### What is being asked
In the records below, find the line containing "Go to Agent Terbaik menu item" and print it and every line after it exactly, through the end. Skip pictures.
─── Provided data
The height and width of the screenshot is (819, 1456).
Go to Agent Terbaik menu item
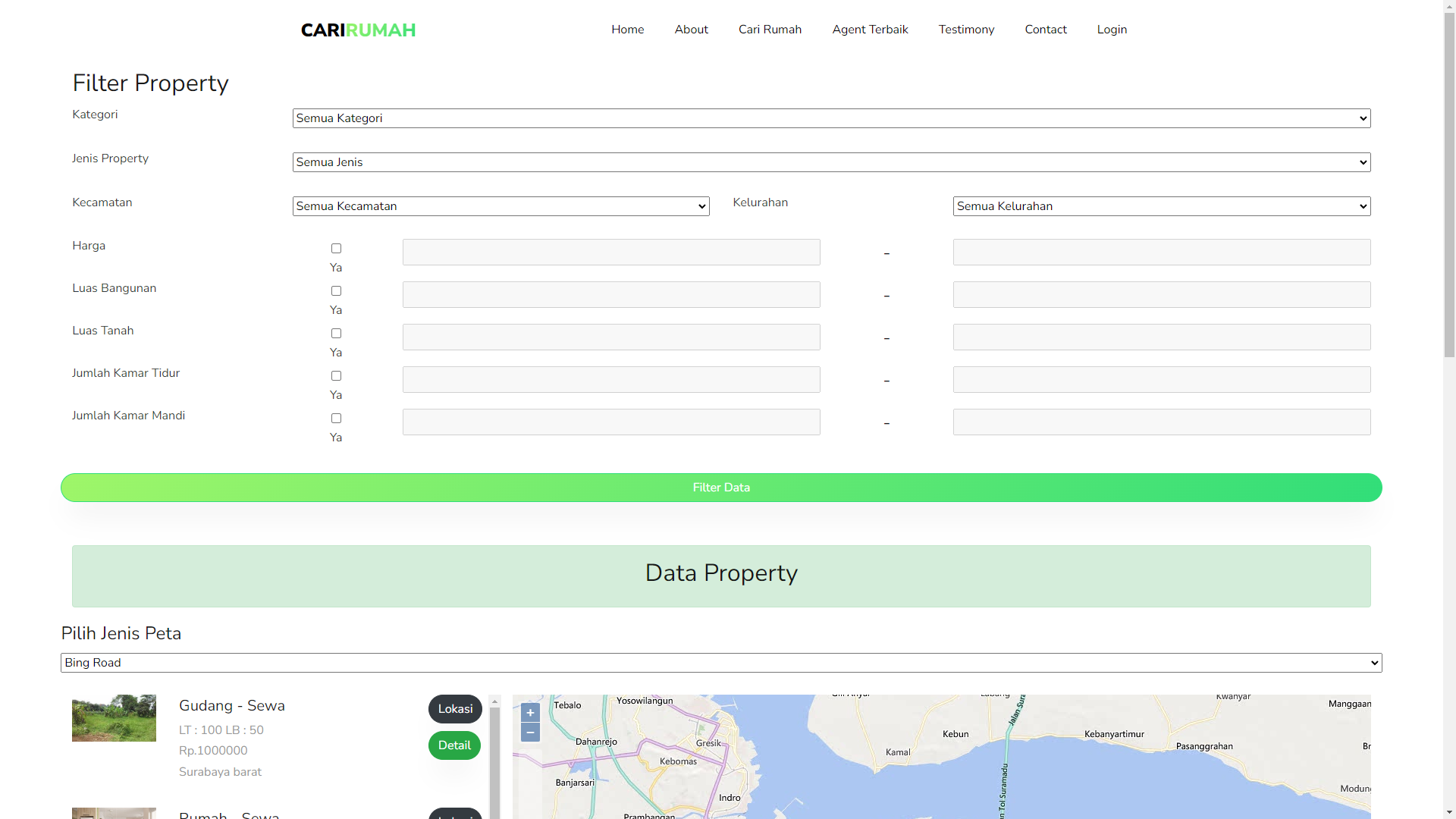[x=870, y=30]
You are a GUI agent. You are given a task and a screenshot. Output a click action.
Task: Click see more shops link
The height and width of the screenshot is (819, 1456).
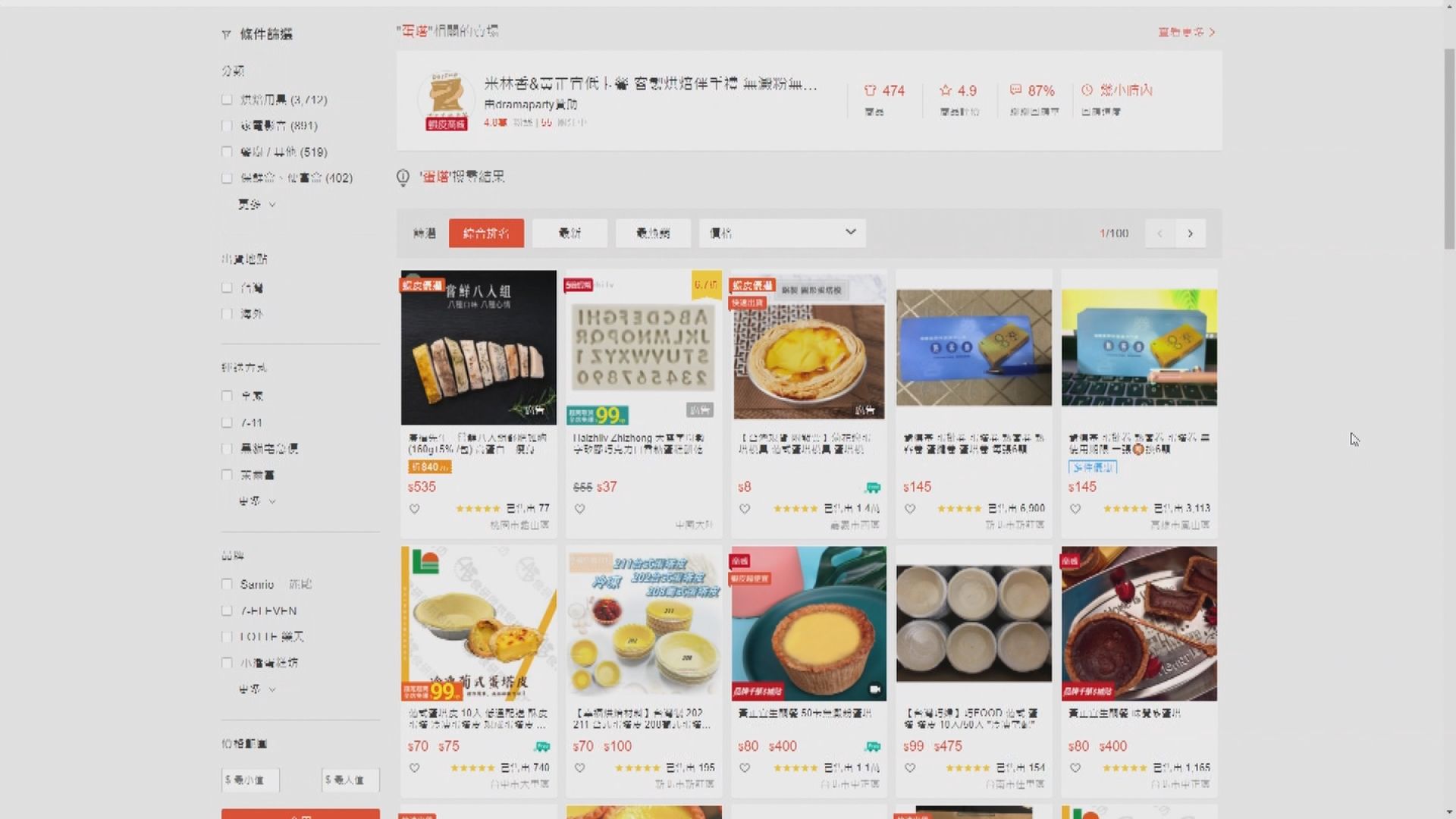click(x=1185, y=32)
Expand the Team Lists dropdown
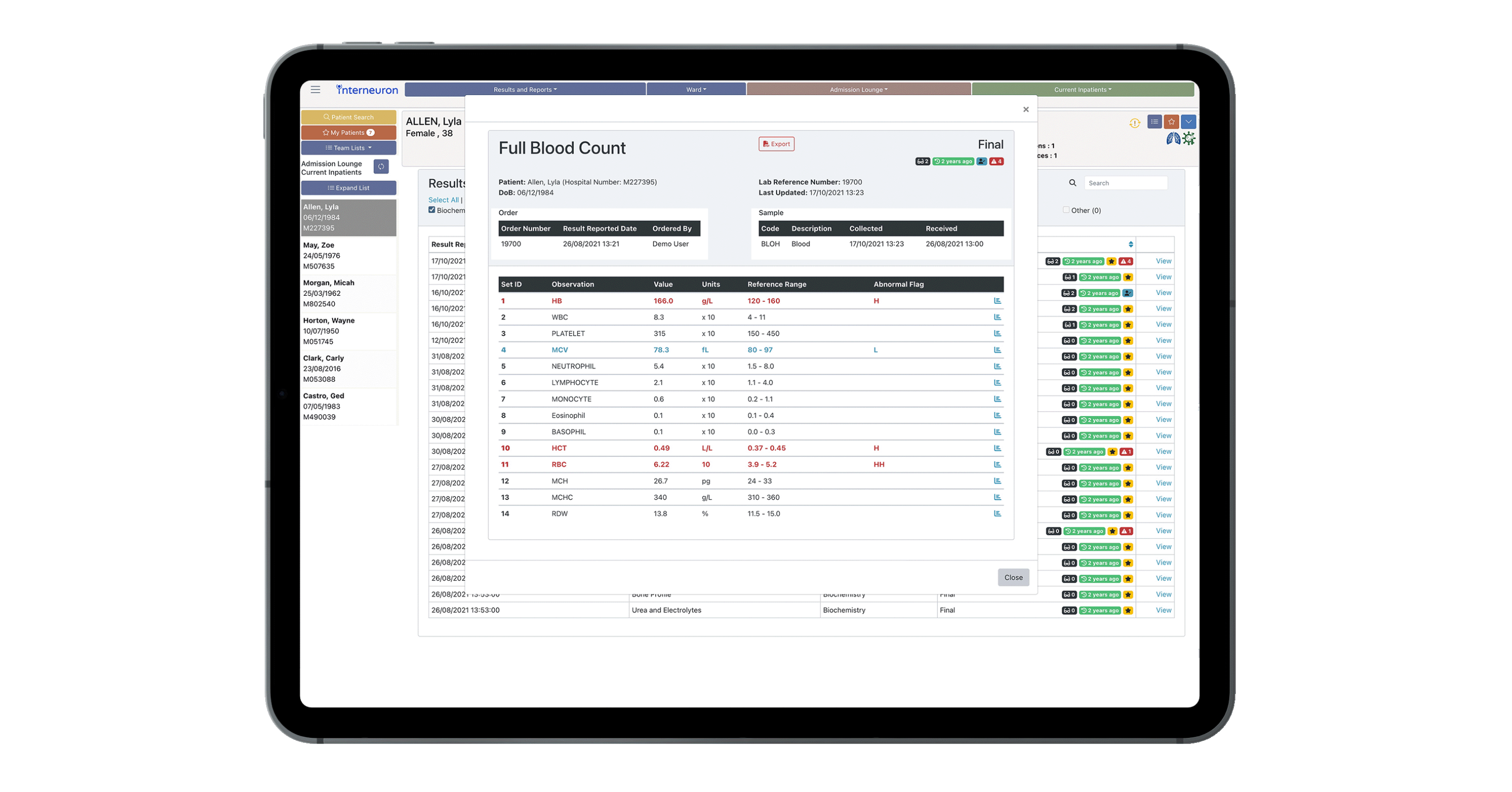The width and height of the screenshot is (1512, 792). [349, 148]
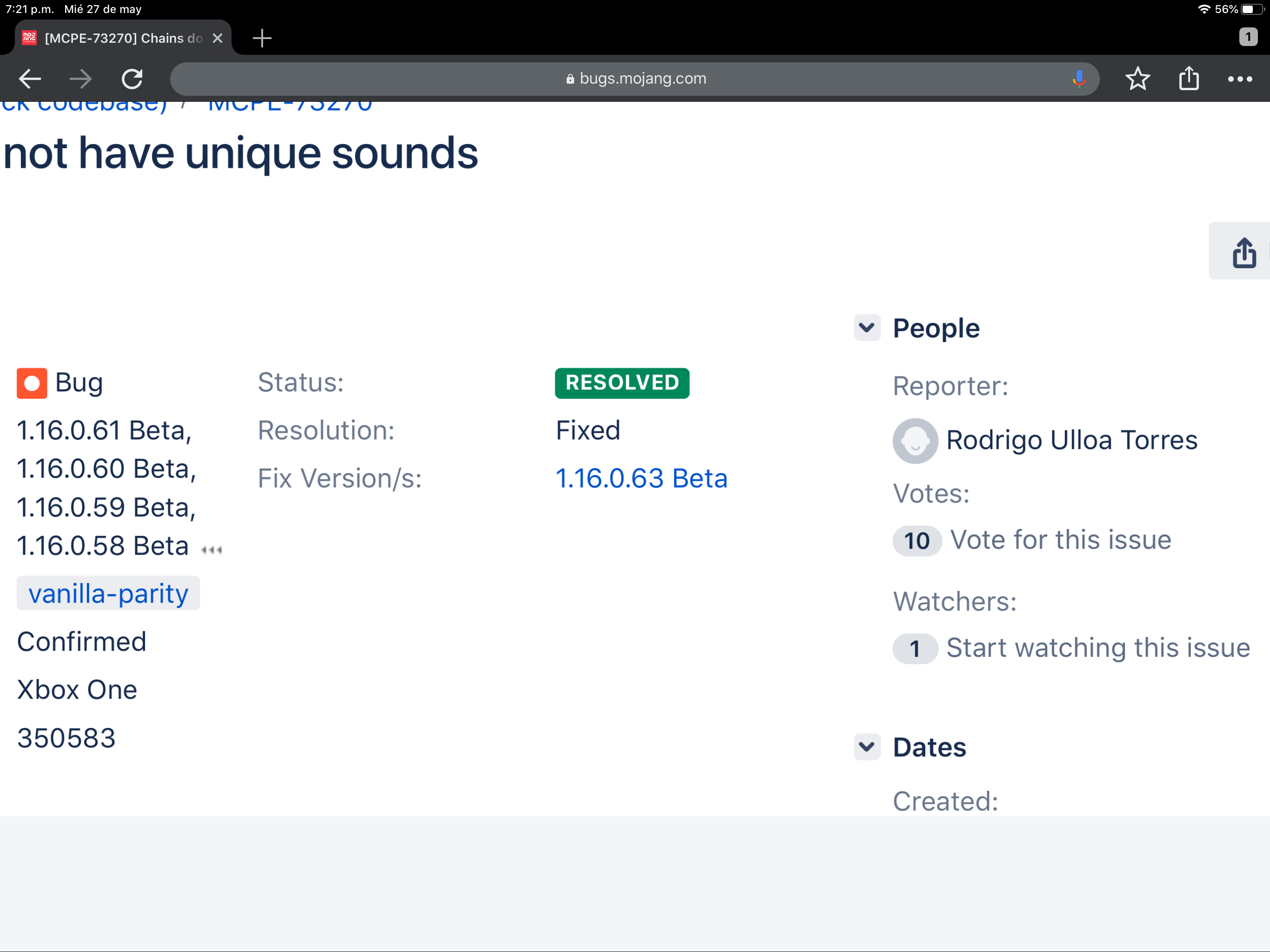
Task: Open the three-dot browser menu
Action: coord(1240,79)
──────
### Response area
Go to Agent Terbaik menu item
[x=870, y=30]
You are a GUI agent. You are given a task and a screenshot. Output a click action.
Task: Click see more shops link
The height and width of the screenshot is (819, 1456).
click(x=1185, y=32)
Expand the Team Lists dropdown
The width and height of the screenshot is (1512, 792). [349, 148]
Task: Open the three-dot browser menu
Action: coord(1240,79)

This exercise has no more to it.